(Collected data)

○ ○ ○ ○ ○ ○ ○

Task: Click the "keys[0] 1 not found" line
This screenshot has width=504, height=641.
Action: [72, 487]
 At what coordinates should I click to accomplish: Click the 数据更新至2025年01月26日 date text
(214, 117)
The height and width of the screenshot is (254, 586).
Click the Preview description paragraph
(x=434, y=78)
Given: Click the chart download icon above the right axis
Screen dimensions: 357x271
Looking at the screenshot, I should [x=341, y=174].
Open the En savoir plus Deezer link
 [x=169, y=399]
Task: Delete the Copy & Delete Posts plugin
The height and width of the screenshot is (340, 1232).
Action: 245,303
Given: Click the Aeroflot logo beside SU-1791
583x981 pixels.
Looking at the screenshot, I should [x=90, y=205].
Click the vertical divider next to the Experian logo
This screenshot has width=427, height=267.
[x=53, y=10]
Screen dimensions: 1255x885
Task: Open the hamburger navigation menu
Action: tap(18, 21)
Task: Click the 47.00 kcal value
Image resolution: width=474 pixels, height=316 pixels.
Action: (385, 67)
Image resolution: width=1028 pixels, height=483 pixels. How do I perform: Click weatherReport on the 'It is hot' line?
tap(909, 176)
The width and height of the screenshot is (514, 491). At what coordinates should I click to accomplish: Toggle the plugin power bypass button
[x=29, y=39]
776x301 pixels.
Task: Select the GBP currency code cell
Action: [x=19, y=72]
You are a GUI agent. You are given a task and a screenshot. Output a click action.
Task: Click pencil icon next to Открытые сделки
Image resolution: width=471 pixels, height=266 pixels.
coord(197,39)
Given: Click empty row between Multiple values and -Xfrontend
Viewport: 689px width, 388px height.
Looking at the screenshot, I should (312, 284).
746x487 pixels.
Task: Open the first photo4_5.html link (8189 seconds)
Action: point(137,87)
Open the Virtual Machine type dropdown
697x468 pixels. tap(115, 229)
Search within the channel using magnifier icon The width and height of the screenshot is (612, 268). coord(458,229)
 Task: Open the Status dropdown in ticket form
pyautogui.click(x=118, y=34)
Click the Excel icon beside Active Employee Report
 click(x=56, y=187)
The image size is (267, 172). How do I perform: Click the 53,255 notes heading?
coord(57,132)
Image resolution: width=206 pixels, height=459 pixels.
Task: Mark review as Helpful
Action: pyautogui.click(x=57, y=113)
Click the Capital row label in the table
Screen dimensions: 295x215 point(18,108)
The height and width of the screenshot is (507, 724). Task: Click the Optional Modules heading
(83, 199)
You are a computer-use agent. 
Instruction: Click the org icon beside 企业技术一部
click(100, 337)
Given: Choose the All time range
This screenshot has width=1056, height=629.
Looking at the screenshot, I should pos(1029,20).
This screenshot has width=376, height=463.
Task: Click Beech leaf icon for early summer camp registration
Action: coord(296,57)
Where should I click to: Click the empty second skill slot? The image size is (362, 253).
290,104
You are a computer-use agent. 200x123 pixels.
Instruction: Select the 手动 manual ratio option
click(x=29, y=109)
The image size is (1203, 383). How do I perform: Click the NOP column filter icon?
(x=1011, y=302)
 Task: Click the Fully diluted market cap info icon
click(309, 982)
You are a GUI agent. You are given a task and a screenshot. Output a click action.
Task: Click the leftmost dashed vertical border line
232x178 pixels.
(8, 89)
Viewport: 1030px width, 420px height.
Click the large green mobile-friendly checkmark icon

○ ○ ○ ○ ○ ○ ○

- WHAT IS EXPECTED: Every line of the entries above that includes "agent" should be copied.

- RESPONSE AREA:
You are a GUI agent. You are given a task and a screenshot. Output a click action.
You are a computer-use agent. 
You are a computer-use agent. 200x123 pixels.
You are a GUI agent. You are given a task and a screenshot. Output a click action.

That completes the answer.